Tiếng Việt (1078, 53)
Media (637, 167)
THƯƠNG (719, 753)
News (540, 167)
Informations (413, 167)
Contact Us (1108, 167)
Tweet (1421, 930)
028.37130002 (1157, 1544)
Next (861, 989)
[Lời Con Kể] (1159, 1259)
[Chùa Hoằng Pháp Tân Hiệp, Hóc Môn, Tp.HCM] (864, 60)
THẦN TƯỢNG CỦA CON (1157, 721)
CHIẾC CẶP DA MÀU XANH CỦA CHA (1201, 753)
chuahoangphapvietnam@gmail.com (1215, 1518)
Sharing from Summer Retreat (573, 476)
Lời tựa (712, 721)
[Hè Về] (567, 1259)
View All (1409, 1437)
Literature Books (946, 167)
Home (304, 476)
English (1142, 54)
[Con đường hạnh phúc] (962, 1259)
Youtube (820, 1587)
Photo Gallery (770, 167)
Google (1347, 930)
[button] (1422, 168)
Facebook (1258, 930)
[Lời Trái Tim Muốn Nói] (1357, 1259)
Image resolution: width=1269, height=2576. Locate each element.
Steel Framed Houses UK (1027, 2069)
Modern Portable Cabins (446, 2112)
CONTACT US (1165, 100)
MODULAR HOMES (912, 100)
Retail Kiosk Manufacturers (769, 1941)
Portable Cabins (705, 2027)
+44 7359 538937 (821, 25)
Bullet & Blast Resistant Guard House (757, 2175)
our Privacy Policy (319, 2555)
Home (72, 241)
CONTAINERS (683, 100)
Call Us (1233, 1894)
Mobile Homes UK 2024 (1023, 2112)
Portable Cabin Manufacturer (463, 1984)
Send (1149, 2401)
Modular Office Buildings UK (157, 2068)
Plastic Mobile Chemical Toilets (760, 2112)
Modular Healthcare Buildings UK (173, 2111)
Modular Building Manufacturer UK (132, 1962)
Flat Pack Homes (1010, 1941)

★ ★ ★ ★

▸ **Task**
Reproduce the lines from the one containing "Retail Kiosk Manufacturers (769, 1941)" to the end of the entries, keeping both ends and adding nothing.

▸ **Answer area**
Retail Kiosk Manufacturers (769, 1941)
Portable Cabins (705, 2027)
+44 7359 538937 (821, 25)
Bullet & Blast Resistant Guard House (757, 2175)
our Privacy Policy (319, 2555)
Home (72, 241)
CONTAINERS (683, 100)
Call Us (1233, 1894)
Mobile Homes UK 2024 (1023, 2112)
Portable Cabin Manufacturer (463, 1984)
Send (1149, 2401)
Modular Office Buildings UK (157, 2068)
Plastic Mobile Chemical Toilets (760, 2112)
Modular Healthcare Buildings UK (173, 2111)
Modular Building Manufacturer UK (132, 1962)
Flat Pack Homes (1010, 1941)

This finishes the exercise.